[Stored dataset items]
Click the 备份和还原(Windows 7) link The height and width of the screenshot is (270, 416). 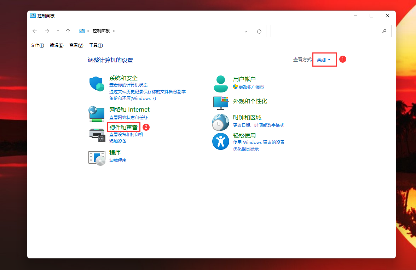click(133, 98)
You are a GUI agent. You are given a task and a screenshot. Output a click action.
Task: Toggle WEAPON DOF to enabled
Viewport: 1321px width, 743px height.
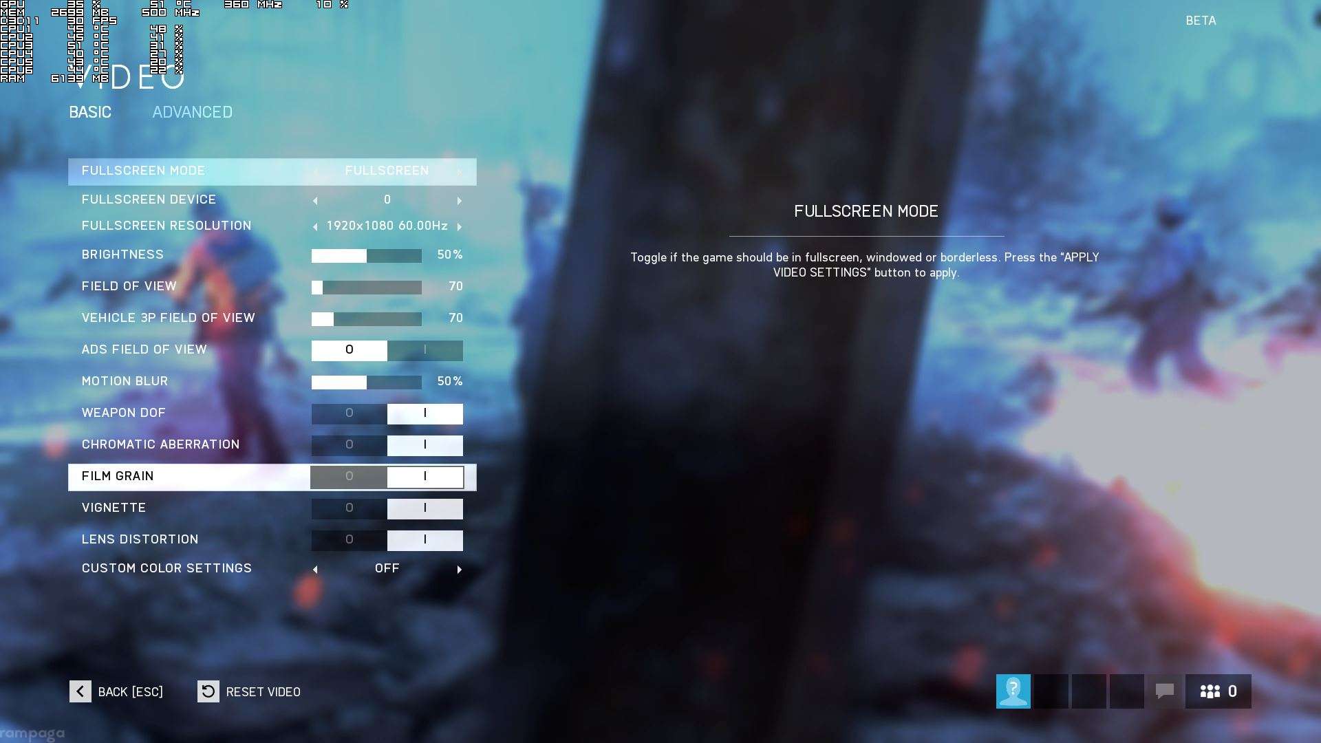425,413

▶ **TASK OBJECTIVE**
Please copy the data above word for word, but only from the line that contains "Task: Toggle WEAPON DOF to enabled" through the final line, both included, and without the pictures.

▶ **RESPONSE TO THE TASK**
Task: Toggle WEAPON DOF to enabled
Viewport: 1321px width, 743px height.
425,413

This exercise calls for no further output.